Jersualem: the Church of Saint Anne
The Blessed Virgin Mary is revered for her holiness, her willingness to accept the will of God and her obedience. No where in the Bible, however, does it mention the name of her parents. Regardless it was assumed that such a woman as Mary would have had parents who instilled in her the virtues she possessed to be the mother of God.
Tradition, passed down over many years, tells us that her parents were named Joachim and Anne, and that they were childless after many years of marriage. Such a situation was taken to be a curse in those days. Then an angel appeared to Anne and announced that she and Joachim would have a child. In thanksgiving, Anne promised to dedicate this child to God.

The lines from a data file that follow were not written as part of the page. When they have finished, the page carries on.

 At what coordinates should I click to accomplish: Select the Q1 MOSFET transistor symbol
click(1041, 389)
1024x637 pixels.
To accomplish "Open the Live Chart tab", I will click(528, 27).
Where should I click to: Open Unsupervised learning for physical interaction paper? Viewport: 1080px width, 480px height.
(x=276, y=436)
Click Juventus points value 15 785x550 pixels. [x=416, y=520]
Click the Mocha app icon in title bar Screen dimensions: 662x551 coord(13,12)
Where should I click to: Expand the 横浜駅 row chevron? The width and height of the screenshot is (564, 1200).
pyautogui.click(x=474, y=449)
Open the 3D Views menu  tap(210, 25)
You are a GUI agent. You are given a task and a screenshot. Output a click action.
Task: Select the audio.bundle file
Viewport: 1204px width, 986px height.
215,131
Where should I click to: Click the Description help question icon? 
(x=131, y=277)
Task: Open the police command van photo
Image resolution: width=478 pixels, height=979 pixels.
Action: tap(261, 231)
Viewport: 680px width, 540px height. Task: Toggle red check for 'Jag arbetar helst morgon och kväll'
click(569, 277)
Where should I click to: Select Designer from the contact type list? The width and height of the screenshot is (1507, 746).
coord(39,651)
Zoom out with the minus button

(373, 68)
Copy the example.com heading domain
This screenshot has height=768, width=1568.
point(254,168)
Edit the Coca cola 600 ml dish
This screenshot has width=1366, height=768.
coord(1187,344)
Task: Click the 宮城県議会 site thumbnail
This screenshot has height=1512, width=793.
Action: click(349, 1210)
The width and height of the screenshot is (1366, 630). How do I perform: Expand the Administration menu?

We celebrate the Feast of Saints Anne and Joachim on July 26.
As you enter the Lion’s Gate in Jerusalem, one of the first things that you will see is the Pool of Bethesda and as you walk a bit further at the start of the Via Dolorosa (way of the Cross) you will find the Church of Saint Anne. The church was built in the early 12th Century over a spot that the Crusaders believed was the birthplace of Saint Anne.
Once the Muslim rulers took over in the late 12th Century, they did not destroy it as they did many other churches, but rather converted it into a seminary. It later fell into decay, but miraculously was never destroyed and was restored in the 19th Century.
Today it actually belongs to the French government (given to France as a gift from the Ottoman government in appreciation for France’s support during the Crimean War).
The Church is administered by the “White Fathers”, so called for the color of their robes. The church is architecturally beautiful and a quiet respite from the noise outside as pilgrims begin their Way of the Cross processions.
And, the acoustics are outstanding, so if you get there when a choir is singing or if you have singers in your group you are in for a real treat.
There is no official website for the church itself.